The cellular sources of reactive oxygen species (ROS) such as superoxide anion are multiple and include AGEs, nicotinamide adenine dinucleotide phosphate (NADH/NADPH) oxidases, the mitochondrial respiratory chain, xanthine oxidase, the arachidonic acid cascade (lipoxygenase and cycloxygenase), and microsomal enzymes (60,63).
Superoxide anion may quench NO, thereby reducing the efficacy of a potent endothe-lium-derived vasodilator system that participates in the homeostatic regulation of the vasculature, and evidence suggests that during hyperglycemia, reduced NO availability exists (64). Hyperglycemia-induced superoxide generation contributes to the increased expression of NAD(P)H oxidase, which in turn generate more superoxide anion. Hyperglycemia also favors, through the activation of NF-kB an increased expression of iNOS, which may increase the generation of NO (65,66).
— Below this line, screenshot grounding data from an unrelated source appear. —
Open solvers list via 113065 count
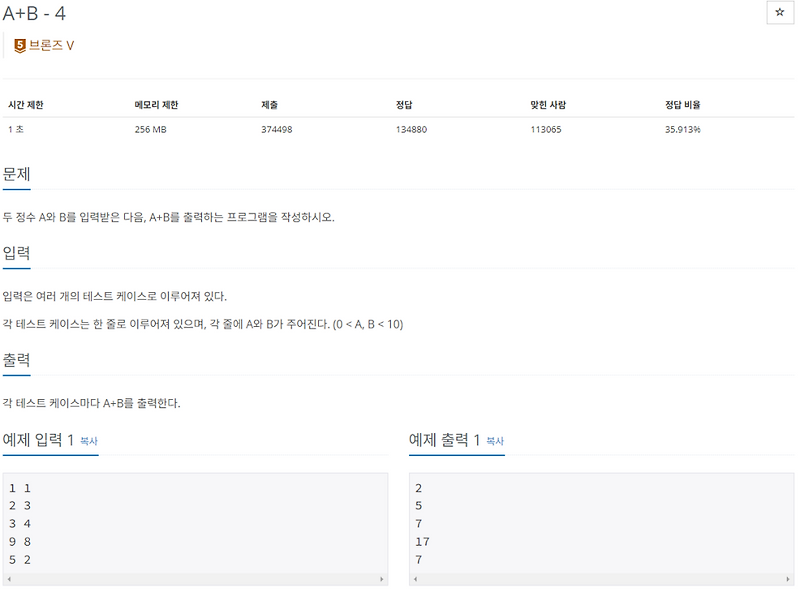The image size is (800, 592). (x=544, y=128)
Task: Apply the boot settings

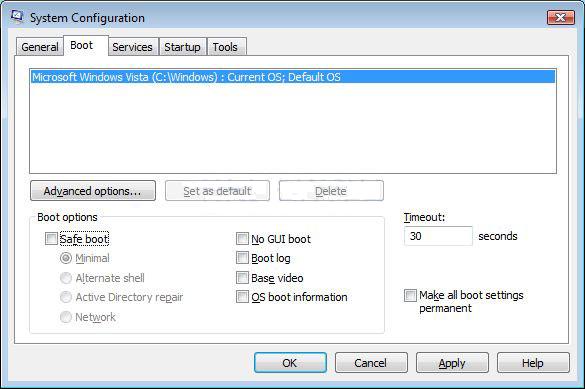Action: point(452,363)

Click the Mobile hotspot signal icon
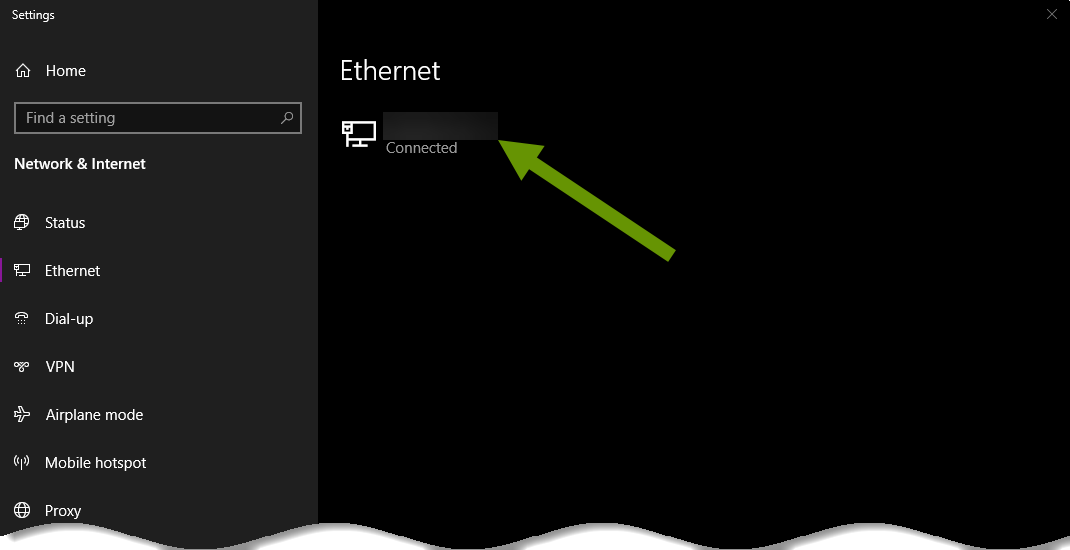[22, 463]
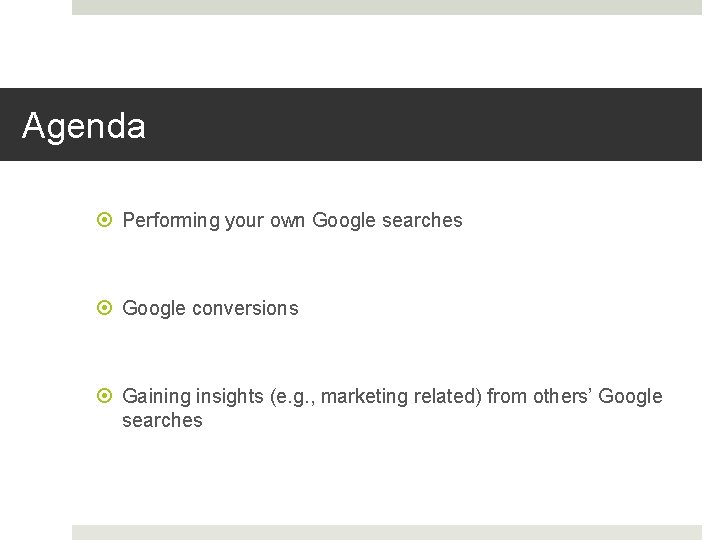
Task: Click the bullet icon beside Performing searches
Action: 107,221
Superoxide anion interacts with NO, forming the strong oxidant peroxynitrite (ONOO-), which attacks various biomolecules, leading to—among other processes—the production of a modified amino acid, nitrotyrosine (67). Although nitrotyrosine was initially considered a specific marker of peroxynitrite generation, other pathways can also induce tyrosine nitration. Thus, nitrotyrosine is now generally considered a collective index of reactive nitrogen species, rather than a specific indicator of peroxynitrite formation (68,69). The possibility that diabetes is associated with increased nitrosative stress is supported by the recent detection of increased nitrotyrosine plasma levels in type 2 diabetic patients (70) and iNOS-dependent peroxynitrite production in diabetic platelets (71). Nitrotyrosine formation is detected in the artery wall of monkeys during hyperglycemia (72) and in diabetic patients during an increase of postprandial hyperglycemia
(73). In a recent study we have demonstrated increased nitrotyrosine immunoreactivity in microvasculature of type 2 diabetic patients (52). In the same study significant correlations were observed between nitrotyrosine immunostaining intensity and fasting blood glucose, HbA1c, ICAM, and vascular cellular adhesion molecule (VCAM).
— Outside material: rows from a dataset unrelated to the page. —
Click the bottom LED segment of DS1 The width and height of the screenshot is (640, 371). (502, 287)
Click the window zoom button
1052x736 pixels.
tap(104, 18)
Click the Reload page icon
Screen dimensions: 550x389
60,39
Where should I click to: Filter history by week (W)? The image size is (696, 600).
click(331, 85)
The toxic action of nitrotyrosine is supported by the evidence that increased apoptosis of endothelial cells, myocytes and fibroblasts in heart biopsies from diabetic patients
(74), in hearts from streptozotocin (STZ)-induced diabetic rats (75), and in working hearts from rats during hyperglycemia (76), and the degree of cell death and/or dysfunction show a correlation with levels of nitrotyrosine found in those cells. There is also evidence that nitrotyrosine can also be directly harmful to endothelial cells (77). Additionally, high glucose-induced oxidative and nitrosative stress alters prostanoid profile in human endothelial cells (78,79). Recent studies have suggested that increased oxidative and nitrosative stress is involved in the pathogenesis of diabetic microvascular injury in retinopathy, nephropathy, and neuropathy (80-85).